I was a bit of a naysayer when the news that churches would be closing due to the COVID-19 pandemic broke. I grew up in a household that held a general trust in government. I still hold that trust in a general sense. My father spent over four-years in Europe fighting for this nation during the Second World War, and my mother, like almost every other adult woman in America at that time, worked hard and sacrificed deeply for the war cause. Nevertheless, 54-years of life have taught me that our government, as well established and committed to individual liberty as it was and, at least to some extent, still is, does not have a great track-record in the past 70 years or so of running things. Although I thank God that I grew up and remain in America, and still believe it is the best, safest, and most economically freeing governmental system to live under, I see flaws.
Our government as a whole, backed by our Supreme Court, freely advocates for the destruction of human life in the womb, virtually up to the point of birth (not that abortions at earlier stages are any less destructive). Our leaders (as a whole) practice financial strategies that, if practiced by any individual in our society, would land them in bankruptcy and, possibly, jail. We spend far more money than we have (and we have a lot of money)! There is waste, injustice at many levels, and even corruption. The amount of hypocrisy (from both major political parties) is sad to witness. So, when our government told us that a pandemic had arisen, and showed us very scary models, and then told us to trust them as they helped us navigate through the panic, I was skeptical. I have to admit, I’m still a bit skeptical. Shutting down the nation’s economy and then sending everyone cash seems contrary to everything I was taught in high school economics, government and civics classes.
And then I read Romans 13: Let every person be subject to the governing authorities. For there is no authority except from God, and those that exist have been instituted by God. Therefore, whoever resists the authorities resists what God has appointed. Those are the words of the Apostle Paul, who had suffered terribly under the brutal hands of his own government. They are not the words of a tyrant king or a governmental lackey. Now, this text, like all other biblical texts, must be both received in context and compared to other biblical texts in their proper context. I do not believe that any and all resistance to corrupt, brutal governments is sinful. I do believe that the right to petition our government, seek redress of wrongs, and bear arms against unlawful governmental intrusion are fundamental parts of both our Declaration of Independence and our Bill of Rights. But I believe Paul more than I believe the framers of our constitution. Because I believe Paul more than I believe them, I want to tread lightly.

▶ _Apply what you read_
1 > According to the essay on church closings during the pandemic, how long did the writer's father spend fighting in Europe during the Second World War?
2 > Pick up the essay on church closings during the pandemic after its last sentence and carry it forward in the same voice.

▶ _Extracted entries_
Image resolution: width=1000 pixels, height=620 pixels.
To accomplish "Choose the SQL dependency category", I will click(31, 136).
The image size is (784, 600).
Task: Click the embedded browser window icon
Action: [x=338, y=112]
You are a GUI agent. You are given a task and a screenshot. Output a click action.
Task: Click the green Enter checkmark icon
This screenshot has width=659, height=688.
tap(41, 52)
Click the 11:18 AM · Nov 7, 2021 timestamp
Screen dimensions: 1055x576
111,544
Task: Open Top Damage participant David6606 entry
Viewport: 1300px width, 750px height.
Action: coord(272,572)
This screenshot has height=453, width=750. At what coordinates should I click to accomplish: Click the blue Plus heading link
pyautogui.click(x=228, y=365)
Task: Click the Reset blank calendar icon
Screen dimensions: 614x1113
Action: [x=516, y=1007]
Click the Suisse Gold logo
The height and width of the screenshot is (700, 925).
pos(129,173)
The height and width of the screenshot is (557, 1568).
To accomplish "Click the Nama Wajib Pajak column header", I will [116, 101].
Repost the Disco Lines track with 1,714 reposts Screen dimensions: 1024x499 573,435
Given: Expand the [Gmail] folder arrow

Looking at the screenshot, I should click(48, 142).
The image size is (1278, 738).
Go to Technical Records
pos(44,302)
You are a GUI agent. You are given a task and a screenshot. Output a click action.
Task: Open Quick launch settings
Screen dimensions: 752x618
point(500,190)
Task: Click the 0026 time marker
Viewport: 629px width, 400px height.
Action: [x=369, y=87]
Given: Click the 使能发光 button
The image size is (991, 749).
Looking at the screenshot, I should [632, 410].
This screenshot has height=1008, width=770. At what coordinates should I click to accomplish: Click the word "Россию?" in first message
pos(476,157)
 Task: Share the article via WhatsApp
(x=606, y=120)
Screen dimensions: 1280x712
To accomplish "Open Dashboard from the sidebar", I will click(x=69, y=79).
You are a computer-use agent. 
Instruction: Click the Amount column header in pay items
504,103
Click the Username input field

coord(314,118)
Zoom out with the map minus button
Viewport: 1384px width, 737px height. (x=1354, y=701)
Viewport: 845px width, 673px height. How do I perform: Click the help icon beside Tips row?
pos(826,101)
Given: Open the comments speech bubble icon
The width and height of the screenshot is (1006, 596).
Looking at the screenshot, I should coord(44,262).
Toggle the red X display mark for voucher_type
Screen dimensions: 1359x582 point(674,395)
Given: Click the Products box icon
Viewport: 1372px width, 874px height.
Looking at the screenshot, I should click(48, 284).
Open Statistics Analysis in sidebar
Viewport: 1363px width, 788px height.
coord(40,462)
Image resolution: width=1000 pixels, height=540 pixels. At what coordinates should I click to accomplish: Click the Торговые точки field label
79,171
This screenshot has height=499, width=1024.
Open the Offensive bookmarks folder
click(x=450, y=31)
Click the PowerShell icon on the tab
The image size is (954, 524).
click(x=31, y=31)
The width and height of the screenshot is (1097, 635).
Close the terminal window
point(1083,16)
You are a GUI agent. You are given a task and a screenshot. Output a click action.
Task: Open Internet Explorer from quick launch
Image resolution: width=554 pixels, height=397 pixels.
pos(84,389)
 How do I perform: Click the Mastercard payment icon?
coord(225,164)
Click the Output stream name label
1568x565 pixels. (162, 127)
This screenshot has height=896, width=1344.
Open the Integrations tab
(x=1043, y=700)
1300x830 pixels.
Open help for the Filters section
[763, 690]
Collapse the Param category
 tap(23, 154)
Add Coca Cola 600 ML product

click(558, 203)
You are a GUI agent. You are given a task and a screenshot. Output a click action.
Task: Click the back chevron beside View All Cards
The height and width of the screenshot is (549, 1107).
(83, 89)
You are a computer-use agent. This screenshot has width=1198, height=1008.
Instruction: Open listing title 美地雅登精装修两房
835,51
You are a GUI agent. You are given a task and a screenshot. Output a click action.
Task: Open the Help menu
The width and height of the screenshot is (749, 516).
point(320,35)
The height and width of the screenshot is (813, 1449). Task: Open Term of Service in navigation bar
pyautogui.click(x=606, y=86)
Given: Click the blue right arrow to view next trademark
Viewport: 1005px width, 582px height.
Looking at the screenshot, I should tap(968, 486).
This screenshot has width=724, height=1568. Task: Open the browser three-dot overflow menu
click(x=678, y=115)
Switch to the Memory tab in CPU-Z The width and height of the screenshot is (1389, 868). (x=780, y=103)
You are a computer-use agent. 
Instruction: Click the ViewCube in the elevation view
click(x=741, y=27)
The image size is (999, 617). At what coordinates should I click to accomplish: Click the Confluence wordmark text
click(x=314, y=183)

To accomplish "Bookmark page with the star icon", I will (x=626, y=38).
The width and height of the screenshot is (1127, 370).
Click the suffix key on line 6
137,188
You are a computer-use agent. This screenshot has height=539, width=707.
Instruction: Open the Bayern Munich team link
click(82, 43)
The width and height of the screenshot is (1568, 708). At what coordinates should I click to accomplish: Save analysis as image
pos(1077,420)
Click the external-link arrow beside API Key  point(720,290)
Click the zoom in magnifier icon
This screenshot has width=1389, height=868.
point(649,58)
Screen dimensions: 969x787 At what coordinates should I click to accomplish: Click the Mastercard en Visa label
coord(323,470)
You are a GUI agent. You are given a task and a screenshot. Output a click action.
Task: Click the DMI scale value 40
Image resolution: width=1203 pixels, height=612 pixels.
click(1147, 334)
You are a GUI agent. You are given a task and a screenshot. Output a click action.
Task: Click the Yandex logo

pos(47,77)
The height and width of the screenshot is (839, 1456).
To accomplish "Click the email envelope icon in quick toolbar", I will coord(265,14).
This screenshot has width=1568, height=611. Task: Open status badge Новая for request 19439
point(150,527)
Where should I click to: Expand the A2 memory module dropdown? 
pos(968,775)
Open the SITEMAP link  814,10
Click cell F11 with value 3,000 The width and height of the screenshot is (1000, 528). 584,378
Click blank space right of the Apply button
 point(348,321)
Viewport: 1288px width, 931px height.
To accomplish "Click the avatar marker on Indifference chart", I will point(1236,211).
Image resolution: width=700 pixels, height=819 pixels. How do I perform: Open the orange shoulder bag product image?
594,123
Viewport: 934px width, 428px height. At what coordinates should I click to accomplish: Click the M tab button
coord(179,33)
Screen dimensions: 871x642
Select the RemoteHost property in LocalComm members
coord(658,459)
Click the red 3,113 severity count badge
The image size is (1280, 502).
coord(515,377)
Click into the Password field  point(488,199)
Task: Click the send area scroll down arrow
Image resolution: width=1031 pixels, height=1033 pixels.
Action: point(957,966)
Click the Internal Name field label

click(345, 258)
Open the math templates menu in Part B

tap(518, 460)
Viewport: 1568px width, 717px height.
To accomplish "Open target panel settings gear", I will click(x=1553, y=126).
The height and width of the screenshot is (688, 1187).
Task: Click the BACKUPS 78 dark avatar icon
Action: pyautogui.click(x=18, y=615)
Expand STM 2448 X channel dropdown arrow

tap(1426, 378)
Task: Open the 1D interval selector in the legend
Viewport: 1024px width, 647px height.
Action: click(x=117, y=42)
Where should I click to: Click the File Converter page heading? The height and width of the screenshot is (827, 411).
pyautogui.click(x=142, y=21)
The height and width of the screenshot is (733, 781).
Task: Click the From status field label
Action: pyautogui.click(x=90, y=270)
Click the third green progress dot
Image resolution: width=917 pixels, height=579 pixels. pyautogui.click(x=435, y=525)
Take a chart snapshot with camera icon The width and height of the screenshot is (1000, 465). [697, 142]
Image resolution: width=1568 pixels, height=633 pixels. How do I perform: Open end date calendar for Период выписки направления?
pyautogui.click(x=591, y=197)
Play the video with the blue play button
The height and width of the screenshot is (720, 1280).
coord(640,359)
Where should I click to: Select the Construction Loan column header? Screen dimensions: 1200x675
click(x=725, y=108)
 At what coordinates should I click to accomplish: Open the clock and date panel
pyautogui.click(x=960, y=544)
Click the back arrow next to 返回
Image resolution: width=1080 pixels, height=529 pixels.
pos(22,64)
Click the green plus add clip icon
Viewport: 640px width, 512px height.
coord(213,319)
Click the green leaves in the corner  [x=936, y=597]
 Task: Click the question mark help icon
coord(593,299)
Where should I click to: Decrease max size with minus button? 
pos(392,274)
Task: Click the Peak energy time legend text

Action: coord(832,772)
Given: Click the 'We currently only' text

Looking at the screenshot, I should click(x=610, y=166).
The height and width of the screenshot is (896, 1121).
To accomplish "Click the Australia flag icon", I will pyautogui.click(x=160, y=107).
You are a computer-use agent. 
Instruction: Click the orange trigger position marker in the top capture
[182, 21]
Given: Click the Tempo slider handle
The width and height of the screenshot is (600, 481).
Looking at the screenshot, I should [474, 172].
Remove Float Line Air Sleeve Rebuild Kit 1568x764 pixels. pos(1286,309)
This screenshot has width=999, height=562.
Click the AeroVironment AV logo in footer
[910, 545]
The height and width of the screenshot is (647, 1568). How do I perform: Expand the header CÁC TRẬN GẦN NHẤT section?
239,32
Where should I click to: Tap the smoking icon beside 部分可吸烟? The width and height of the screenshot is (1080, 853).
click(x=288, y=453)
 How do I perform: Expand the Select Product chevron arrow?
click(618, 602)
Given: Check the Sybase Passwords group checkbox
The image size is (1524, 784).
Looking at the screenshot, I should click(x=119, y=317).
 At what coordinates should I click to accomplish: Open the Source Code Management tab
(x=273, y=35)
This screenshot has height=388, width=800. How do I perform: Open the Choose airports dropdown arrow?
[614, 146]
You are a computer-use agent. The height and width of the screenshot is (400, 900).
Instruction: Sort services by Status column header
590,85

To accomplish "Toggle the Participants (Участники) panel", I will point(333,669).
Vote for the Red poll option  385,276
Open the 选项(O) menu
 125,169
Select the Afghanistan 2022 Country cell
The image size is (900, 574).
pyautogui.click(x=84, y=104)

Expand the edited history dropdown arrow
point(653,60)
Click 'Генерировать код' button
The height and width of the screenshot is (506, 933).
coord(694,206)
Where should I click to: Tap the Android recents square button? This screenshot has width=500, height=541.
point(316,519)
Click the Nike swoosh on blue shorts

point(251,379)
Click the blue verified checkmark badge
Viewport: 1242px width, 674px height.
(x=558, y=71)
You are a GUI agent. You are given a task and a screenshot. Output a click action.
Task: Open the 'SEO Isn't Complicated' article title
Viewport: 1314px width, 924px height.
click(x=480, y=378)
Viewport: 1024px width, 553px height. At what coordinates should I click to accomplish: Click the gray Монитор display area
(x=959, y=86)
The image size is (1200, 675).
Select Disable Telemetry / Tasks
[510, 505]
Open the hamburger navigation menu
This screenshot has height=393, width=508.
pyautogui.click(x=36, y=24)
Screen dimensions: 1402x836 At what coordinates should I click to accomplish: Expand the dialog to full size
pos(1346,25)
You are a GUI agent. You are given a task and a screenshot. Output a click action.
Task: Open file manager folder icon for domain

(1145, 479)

▶ _Activity answers_
1 > Over four years.

2 >
Why do I tell you all of this? Because I am feeling weary when it comes to this shutdown. My heart grieves for those who have died due to the pandemic or were impacted by it in significant ways, some who are a part of our own congregation. I do not believe the pandemic is a hoax. However, I want to talk to people again without standing six feet away from them. I want to shake a friend’s hand and even hug them when appropriate. I grew up in a family that demonstrated their affection physically (and appropriately). I touch people that I know and love, and I am missing all of that greatly. I want to worship with my church family. I do not want the government to tell us when and how we can do that, because that is not part of my experience in life (although it is the experience of many — maybe most — of our brothers and sisters in Christ throughout the ages). I’m ready to move on. Some of you are right there with me. Some of you are far more cautious.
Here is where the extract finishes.